__Document extract__.
+ + + + + + +

Innovation & Service Designer
Service design briefs rarely come without a bulky scoop of challenges. That’s what makes the job of a service designer so much fun! But without some type of framework, designing innovative services could easily start to feel overwhelming.
Are you a designer? Do you feel like that service design brief hit you in the face with a three-pound hammer? No worries. You’ll manage just fine. This article might help you with that. We’ll go through the universal user steps that we consider in almost any customer journey. Also, we’ll cover a few key research questions to ask during each user step.  
Note that not all service designs will have an impact on all user steps. And note that not all user steps must be performed by the same user. And now that I think about it there’s a whole other bunch of notes. But let’s not go there. That’s content for a future blog post.
Guess that’s enough for an intro. So let’s hop to the universal user steps and the corresponding research questions you should try to answer.
Before use

1: Discover

The first step in any customer journey is that someone -let’s call her Lisa- must get aware of a user problem. During this step, Lisa can also learn about your value propositions to solve the problem. Lisa isn’t necessarily your end user though. Maybe her kids are. Key questions to ask yourself as a service designer are:
  • Who should be the discoverer? (e.g. Lisa, her husband, her kid, her doctor,..)
  • What should be the discovery environment? (e.g. a hotel room, a social media platform,..)
  • What features or functions should the system have to enable this step? (e.g. ability to target marketing messages to specific user groups)
  • Which user needs are we aiming for here? (e.g. lowering the user’s effort to understand the your value proposition)

2: Acquire

This step is about getting access to the product or service. You buy it. Then you get it -or at least you get a document as proof that you own the thing. This step can be physical (the sales guy hands you your new shoes) or digital (you get a mail, thanking you for purchasing that concert ticket). Key questions for service designers:
  • Who should be the acquirer? (e.g. Lisa, her boss,..)

+ + + + + + +

__Stated exercise A__.
In one to three sentences, explain why the service design excerpt says some type of framework helps when designing innovative services.
__Stated exercise B__.
Reproduce the service design excerpt from "Are you a designer?" up to and including "future blog post.".
The rows that come next aren't needed for anything here.

__Dataset excerpts__.

+ + + + + + +

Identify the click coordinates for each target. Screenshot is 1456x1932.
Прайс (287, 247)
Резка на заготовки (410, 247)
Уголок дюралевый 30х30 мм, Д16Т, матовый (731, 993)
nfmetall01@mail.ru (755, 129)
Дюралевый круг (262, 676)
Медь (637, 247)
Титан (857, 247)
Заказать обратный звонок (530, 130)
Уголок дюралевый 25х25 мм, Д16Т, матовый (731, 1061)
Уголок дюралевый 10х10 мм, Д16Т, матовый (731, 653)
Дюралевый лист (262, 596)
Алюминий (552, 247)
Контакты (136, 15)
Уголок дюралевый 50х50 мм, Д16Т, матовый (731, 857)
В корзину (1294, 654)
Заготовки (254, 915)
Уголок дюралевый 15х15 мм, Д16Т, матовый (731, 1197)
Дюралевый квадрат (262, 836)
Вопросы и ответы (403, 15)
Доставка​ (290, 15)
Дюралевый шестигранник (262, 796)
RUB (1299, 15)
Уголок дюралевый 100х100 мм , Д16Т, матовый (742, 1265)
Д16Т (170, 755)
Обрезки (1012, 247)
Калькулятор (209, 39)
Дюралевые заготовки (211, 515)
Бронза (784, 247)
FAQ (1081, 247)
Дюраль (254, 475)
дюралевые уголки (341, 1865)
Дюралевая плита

+ + + + + + +

__Written reply A__.
Service design briefs rarely come without a bulky scoop of challenges. Without some type of framework, designing innovative services could easily start to feel overwhelming.

__Written reply B__.
Are you a designer? Do you feel like that service design brief hit you in the face with a three-pound hammer? No worries. You’ll manage just fine. This article might help you with that. We’ll go through the universal user steps that we consider in almost any customer journey. Also, we’ll cover a few key research questions to ask during each user step.  
Note that not all service designs will have an impact on all user steps. And note that not all user steps must be performed by the same user. And now that I think about it there’s a whole other bunch of notes. But let’s not go there. That’s content for a future blog post.